Bernadette: Ce livre, un Cadeau du Ciel qui nous rebranche sur nos rêves, ceux que nous avons déjà réalisés et puis les autres que l'on garde en veille au fond de nous. J'ai apprécié tout particulièrement la forme choisie, écriture à deux voix, l'une au masculin et l'autre au féminin, le récit raconté par l'un et par l'autre dynamise l'expérience de vie, singulière et hors des sentiers battus. Je trouve passionnant qu'une famille accepte de partager cette aventure ensemble, nous montre le chemin de la liberté, du courage d'être soi, de la détermination. Il est évident que la rupture avec les conventions et les certitudes ont été un défi de chaque instant et de remise en question. J'ai apprécié la sensibilité de l'un comme de l'autre, la qualité de communication qu'ils ont été capable de développer et préserver malgré les nombreux défis qu'ils ont dû relever.

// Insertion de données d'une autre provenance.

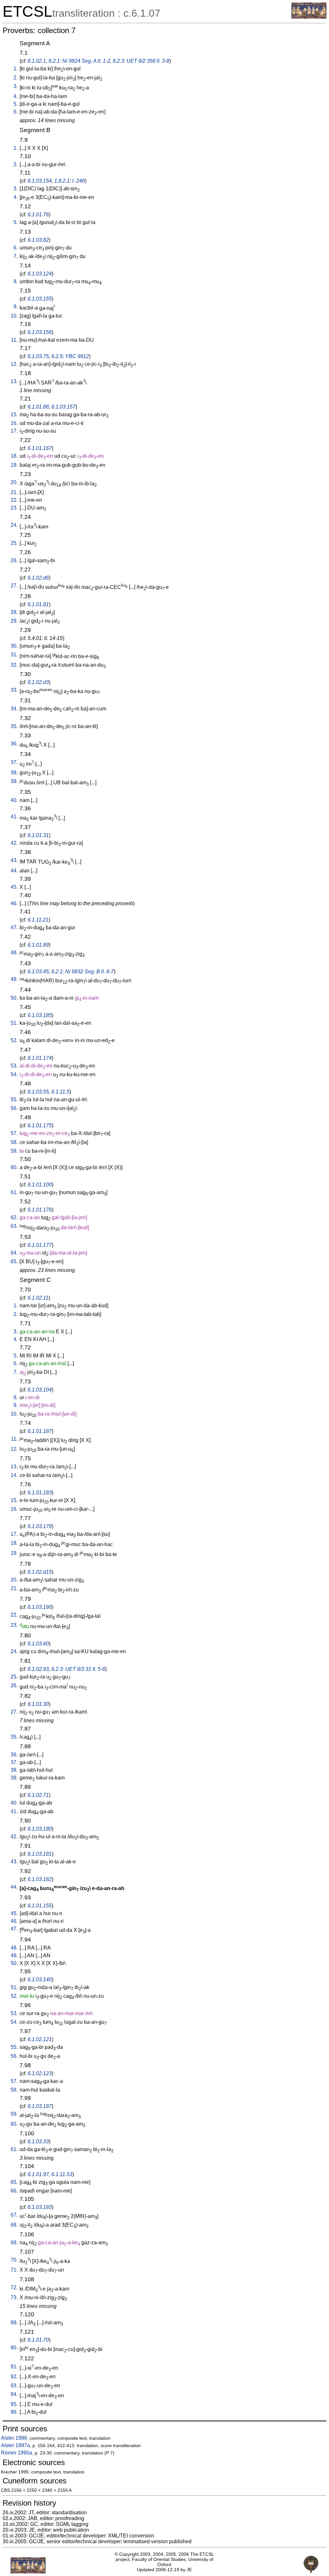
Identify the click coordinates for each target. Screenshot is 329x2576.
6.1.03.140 (40, 1979)
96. (14, 2412)
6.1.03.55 (38, 1091)
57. (14, 1133)
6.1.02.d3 (38, 682)
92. (14, 2376)
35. (14, 726)
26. (14, 560)
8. (15, 281)
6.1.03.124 (40, 273)
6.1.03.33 (38, 2141)
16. (14, 423)
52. (14, 1040)
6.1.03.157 (63, 407)
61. (14, 1192)
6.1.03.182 (40, 1879)
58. (14, 1142)
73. (14, 2297)
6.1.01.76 (38, 214)
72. (14, 2287)
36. (14, 743)
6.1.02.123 (40, 2073)
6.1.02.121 (40, 2039)
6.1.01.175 (40, 1125)
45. (14, 887)
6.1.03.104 (40, 1389)
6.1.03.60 (38, 1643)
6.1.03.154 (40, 181)
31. (14, 654)
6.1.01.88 (38, 407)
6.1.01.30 (38, 1704)
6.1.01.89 (38, 945)
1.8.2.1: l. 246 (69, 181)
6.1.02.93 (38, 1669)
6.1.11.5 (60, 1091)
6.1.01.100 (40, 1184)
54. (14, 1074)
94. (14, 2394)
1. (15, 68)
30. (14, 646)
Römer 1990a (16, 2452)
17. (14, 431)
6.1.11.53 (61, 2174)
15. (14, 414)
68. (14, 2225)
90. (14, 2347)
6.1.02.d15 (40, 1572)
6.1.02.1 (37, 61)
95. (14, 2404)
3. (15, 86)
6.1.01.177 (40, 1245)
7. (15, 256)
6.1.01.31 (38, 835)
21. (14, 492)
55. (14, 1099)
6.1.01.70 (38, 2340)
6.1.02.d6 (38, 578)
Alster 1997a (15, 2445)
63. (14, 1226)
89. (14, 2322)
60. (14, 1167)
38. (14, 772)
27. (14, 585)
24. (14, 525)
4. (15, 96)
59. (14, 1151)
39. (14, 781)
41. (14, 816)
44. (14, 870)
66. (14, 2190)
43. (14, 860)
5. (15, 104)
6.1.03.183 (40, 2207)
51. (14, 1023)
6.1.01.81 (38, 604)
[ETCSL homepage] (308, 17)
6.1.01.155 (40, 1905)
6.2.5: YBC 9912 (70, 356)
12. (14, 364)
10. (14, 316)
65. (14, 1261)
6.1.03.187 (40, 2106)
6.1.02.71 (38, 1795)
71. (14, 2270)
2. (15, 77)
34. (14, 708)
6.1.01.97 (38, 2174)
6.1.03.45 (38, 971)
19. (14, 465)
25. (14, 543)
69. (14, 2242)
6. (15, 111)
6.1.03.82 (38, 240)
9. (15, 306)
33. (14, 690)
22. (14, 500)
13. (14, 381)
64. (14, 1253)
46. (14, 903)
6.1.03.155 (40, 299)
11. (14, 340)
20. (14, 482)
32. (14, 665)
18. (14, 456)
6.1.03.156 (40, 332)
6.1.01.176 (40, 1209)
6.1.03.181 (40, 1854)
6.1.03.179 (40, 1526)
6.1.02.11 (38, 1298)
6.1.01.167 (40, 448)
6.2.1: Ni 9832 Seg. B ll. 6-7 (82, 971)
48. (14, 952)
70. (14, 2260)
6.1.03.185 (40, 1015)
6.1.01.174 (40, 1058)
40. (14, 800)
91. (14, 2366)
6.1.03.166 (40, 1607)
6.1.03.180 (40, 1829)
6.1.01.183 (40, 1492)
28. (14, 612)
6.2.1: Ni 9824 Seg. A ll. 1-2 (79, 61)
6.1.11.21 (38, 920)
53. (14, 1065)
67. (14, 2215)
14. (14, 1475)
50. (14, 998)
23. (14, 507)
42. (14, 843)
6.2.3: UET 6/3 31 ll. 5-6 (78, 1669)
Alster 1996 (14, 2438)
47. (14, 927)
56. (14, 1108)
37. (14, 762)
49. (14, 979)
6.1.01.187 (40, 1431)
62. (14, 1217)
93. (14, 2385)
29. (14, 621)
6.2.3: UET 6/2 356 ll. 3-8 (141, 61)
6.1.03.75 (38, 356)
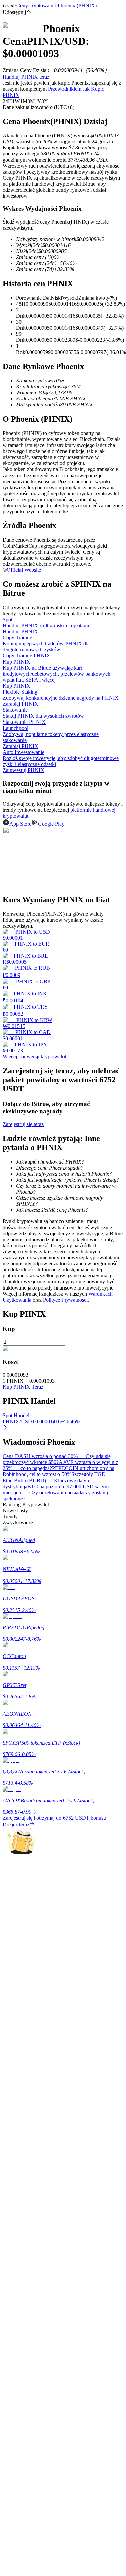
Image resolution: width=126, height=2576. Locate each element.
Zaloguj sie (14, 2018)
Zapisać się (35, 2019)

Je suis touchée par le souci qu'ils ont eu d'évoluer ensemble en respectant leurs différences, à l'écoute de leurs envies tout en tenant compte des enfants en pleine croissance. Que d'amour, de patience et de tolérance il a fallu pour persévérer sur le chemin de transformation malgré les doutes et les manques. Un tout grand merci à Claire qui découvre et exprime sa puissance créatrice auprès de ses enfants et son mari qu'elle accompagne dans un quotidien qui se fait et se défait au gré des incertitudes et nouveaux défis. Qu'elle belle leçon de vie et d'humilité pour Philippe qui accepte de mourir à lui-même, à surmonter ses peurs et ses doutes. Quel beau témoignage de foi en la Vie! Pendant la lecture, j'ai ressenti un profond respect pour les auteurs, créateurs de vie. Je me suis sentie à plusieurs reprises en résonance avec eux comme si je les connaissais déjà! J'ai apprécié la force de vie qu'ils ont été capable de transmettre à leurs enfants. Mon désir: un jour les rencontrer!

Josée: Bonjour à vous deux, Je termine la lecture de votre livre. Vraiment très intéressant, prenant. J'ai beaucoup aimé le concept tête-bêche masculin-féminin. Rebienvenue chez vous! Je vous écris pour ma fille Melynda. Elle aimerait beaucoup s'occuper de votre jeune de 8 ans durant les mois de juillet et d'août. Au pair, bien entendu. Elle aura 15 ans le 29 juillet, est mature, très sociable, adore les nouvelles avenues et est habituée de se séparer de sa maman... et surtout très intéressée de passer l'été avec vous! Elle est présentement en camp de sciences et m'a mandaté de lui trouver une occupation estivale... une aventurière comme votre Nicolas! Je suis disposée à vous la présenter quand il vous conviendra si la proposition vous convient. Merci de votre attention.